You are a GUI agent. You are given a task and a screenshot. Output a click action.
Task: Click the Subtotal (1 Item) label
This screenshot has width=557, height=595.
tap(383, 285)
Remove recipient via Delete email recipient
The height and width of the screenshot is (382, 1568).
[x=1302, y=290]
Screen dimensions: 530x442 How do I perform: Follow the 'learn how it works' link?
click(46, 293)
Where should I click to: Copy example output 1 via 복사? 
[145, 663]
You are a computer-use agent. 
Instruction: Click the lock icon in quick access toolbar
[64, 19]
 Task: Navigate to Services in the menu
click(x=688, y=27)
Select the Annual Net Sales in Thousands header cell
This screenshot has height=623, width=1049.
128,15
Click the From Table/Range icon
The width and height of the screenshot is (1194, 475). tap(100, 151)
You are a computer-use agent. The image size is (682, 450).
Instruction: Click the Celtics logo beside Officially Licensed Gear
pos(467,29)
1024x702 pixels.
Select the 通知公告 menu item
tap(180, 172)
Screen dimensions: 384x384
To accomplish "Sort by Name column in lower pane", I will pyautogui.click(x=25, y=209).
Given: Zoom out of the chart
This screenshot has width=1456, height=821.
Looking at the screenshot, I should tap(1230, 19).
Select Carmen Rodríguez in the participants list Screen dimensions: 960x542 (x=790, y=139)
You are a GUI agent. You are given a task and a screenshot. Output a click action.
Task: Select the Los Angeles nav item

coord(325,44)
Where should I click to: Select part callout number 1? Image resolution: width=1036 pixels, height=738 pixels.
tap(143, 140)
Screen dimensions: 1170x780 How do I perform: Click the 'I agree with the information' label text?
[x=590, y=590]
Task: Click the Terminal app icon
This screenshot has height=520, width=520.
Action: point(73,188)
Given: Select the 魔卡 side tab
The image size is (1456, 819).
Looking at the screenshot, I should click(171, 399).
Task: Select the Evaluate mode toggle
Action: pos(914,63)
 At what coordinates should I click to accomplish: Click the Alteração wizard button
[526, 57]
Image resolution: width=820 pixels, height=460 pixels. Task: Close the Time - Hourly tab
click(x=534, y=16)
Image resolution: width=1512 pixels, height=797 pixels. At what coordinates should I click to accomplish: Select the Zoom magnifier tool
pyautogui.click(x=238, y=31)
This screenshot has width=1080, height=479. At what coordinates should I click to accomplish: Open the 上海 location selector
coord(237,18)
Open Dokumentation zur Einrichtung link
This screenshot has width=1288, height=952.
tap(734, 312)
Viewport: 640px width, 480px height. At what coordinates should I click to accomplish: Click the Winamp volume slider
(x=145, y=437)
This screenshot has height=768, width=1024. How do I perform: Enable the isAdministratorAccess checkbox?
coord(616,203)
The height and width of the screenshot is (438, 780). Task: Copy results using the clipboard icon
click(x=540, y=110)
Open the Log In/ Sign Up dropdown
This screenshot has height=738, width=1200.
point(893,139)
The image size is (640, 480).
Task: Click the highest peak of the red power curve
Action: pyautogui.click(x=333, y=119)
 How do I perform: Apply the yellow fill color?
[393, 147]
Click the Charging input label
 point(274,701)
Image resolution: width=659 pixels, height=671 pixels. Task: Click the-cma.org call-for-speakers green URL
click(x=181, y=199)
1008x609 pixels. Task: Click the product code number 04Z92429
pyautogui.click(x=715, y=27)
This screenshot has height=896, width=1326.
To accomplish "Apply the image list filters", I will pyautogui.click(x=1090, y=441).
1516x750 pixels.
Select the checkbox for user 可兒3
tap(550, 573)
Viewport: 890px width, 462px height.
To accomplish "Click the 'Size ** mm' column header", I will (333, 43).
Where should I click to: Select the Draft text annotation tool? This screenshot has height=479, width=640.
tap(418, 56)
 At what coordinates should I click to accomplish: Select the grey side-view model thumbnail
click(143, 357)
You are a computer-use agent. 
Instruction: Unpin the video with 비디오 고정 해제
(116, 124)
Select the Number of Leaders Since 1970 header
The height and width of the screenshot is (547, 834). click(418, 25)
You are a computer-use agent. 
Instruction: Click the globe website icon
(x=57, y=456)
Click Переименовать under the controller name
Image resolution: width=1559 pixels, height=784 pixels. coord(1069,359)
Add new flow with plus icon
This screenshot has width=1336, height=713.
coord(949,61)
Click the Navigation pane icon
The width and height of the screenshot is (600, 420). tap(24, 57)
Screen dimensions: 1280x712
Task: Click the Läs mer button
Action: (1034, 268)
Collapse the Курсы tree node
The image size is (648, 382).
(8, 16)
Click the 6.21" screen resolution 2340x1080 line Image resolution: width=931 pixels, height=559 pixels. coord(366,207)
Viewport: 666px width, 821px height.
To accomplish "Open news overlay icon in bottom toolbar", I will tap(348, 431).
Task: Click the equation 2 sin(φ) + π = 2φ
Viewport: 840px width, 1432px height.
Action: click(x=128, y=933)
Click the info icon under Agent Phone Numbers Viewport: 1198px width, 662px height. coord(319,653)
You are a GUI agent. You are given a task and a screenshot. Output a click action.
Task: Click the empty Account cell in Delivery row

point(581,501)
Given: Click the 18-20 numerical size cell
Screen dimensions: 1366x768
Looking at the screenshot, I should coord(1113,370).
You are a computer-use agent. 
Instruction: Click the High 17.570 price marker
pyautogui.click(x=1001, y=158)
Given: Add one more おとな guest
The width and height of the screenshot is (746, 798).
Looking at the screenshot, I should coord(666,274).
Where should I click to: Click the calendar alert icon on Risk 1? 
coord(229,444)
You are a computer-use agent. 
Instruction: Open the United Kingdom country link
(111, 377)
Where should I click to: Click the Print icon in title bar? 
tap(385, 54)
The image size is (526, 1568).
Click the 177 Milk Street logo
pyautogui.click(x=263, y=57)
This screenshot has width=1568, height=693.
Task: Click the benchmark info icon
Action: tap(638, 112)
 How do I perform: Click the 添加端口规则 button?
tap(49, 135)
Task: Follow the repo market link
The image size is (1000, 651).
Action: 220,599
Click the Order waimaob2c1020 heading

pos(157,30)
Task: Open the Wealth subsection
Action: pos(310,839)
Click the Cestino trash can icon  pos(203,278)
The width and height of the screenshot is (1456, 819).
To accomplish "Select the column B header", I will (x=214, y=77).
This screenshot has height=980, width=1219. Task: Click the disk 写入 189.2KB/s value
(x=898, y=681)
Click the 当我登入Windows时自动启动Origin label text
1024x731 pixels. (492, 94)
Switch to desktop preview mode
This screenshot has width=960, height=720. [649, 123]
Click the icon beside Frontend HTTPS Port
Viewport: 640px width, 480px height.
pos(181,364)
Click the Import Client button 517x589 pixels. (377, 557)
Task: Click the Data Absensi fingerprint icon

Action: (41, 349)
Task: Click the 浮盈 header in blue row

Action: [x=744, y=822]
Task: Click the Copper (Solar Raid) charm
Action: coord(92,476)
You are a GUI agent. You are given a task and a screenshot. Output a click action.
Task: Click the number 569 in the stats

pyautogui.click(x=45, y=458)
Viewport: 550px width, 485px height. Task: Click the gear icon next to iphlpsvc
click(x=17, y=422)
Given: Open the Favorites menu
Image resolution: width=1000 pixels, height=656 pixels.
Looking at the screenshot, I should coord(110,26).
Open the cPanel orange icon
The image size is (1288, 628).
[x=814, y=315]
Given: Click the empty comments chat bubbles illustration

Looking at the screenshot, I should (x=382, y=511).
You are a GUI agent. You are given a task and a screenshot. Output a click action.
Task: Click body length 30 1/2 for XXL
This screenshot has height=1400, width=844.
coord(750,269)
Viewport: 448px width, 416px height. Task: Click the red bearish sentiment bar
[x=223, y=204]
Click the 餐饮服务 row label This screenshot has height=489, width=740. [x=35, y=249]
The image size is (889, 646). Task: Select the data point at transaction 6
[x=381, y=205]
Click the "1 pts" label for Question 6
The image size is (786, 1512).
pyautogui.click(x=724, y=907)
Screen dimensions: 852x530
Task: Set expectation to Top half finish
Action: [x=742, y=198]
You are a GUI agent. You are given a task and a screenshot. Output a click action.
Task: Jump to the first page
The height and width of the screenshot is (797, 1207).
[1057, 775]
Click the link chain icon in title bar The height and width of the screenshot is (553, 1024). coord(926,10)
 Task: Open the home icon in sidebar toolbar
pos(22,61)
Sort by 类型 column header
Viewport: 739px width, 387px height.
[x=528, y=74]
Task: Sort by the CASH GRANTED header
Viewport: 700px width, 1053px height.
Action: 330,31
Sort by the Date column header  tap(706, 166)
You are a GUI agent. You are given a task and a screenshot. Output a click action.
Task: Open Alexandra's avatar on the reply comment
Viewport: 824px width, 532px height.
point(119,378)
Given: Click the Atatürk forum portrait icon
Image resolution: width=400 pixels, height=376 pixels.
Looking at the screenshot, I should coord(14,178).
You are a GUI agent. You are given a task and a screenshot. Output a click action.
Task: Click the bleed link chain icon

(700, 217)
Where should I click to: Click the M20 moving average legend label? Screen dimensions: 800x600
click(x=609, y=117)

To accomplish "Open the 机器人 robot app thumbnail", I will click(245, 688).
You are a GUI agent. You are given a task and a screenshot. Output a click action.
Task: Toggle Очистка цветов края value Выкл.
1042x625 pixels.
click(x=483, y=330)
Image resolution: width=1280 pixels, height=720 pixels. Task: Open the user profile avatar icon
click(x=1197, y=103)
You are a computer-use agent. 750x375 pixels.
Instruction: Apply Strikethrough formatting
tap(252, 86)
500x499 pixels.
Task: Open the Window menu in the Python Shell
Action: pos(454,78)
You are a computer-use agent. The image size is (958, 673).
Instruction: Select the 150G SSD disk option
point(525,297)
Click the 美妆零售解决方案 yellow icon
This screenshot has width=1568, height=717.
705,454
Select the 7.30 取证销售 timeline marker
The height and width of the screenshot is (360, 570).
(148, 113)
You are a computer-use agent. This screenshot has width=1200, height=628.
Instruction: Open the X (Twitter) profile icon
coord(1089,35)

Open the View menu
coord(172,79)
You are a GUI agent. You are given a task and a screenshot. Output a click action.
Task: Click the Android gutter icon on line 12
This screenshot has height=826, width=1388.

[What is required] Which lines in the data above hold the string "list"? Return each of them.

[Your response]
Select Carmen Rodríguez in the participants list Screen dimensions: 960x542 (x=790, y=139)
To accomplish "Apply the image list filters", I will pyautogui.click(x=1090, y=441).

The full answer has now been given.